The deep terrestrial subsurface is known to harbor microbial life at depths of up to several kilometers where, in some cases, organisms live independently from the photosphere and atmosphere. Ancient fracture fluids trapped within the crystalline basement of the Canadian Precambrian Shield have been shown to be preserved on geologic timescales (millions to billions of years).

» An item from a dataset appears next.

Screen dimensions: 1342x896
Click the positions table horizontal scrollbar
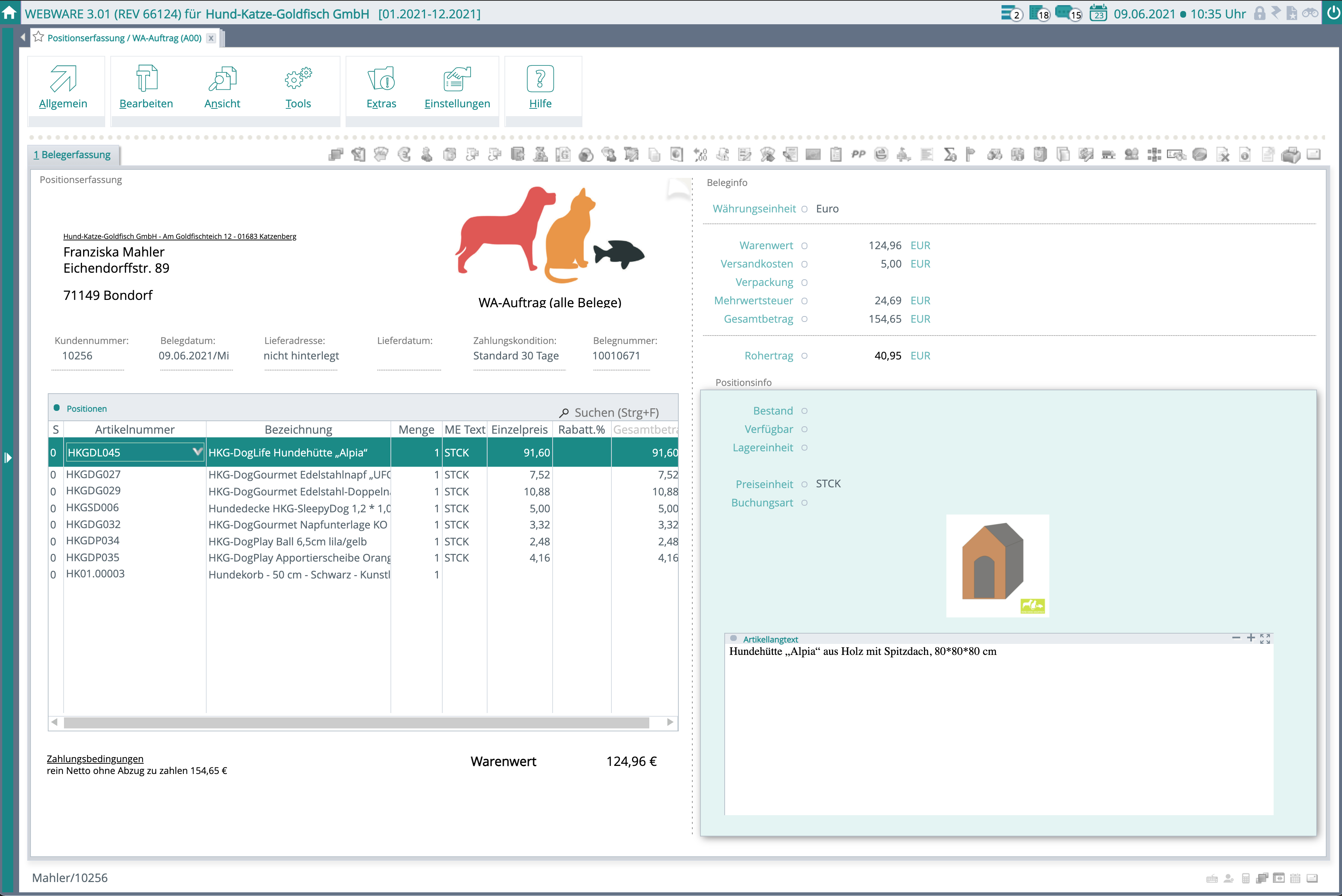tap(356, 722)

To characterize the PLFA from microbial communities associated with the fracture fluids from Kidd Creek Mine, in Timmins, Ontario, large volumes of water from two boreholes, 12261 and 12299, were passively filtered for 6-12 months to collect microbial biomass.

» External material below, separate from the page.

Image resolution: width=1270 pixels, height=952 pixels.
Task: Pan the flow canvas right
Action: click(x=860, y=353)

Membrane component phospholipid fatty acids (PLFA) representative of viable microbial cells were extracted and analyzed by gas chromatography – mass spectroscopy (GC – MS) and gas chromatography-isotope ratio mass spectroscopy (GC-IRMS). Abundant PLFA were present in all samples, indicating the presence of extant microbial communities. The geochemistry of the porewaters from each borehole were similar and are thought to be sourced from the same fracture system. However, while PLFA distributions were identical between replicates of each borehole, they were distinct between boreholes suggesting differences in the microbial communities detected. Individual PLFA biomarkers indicated the presence of sulphate-reducing bacteria associated with 12261, consistent with recent MPN results for this borehole, but this marker was absent from 12299. Carbon isotope analysis of lipids for 12261 shows heavier δ¹³C values for all PLFA, which was not observed for 12299, indicating the utilization of different metabolic pathways. Currently it is not known whether this difference is representative of microbial communities living within the fracture system, or a result of differential growth of communities within the filters over their deployment. Molecular genetic analysis is ongoing and will provide additional complementary insight into the community composition. Understanding the structure and function of microbial communities associated with fracture waters in Precambrian rock environments has the potential to provide new insights into the capabilities, limits and evolution of life.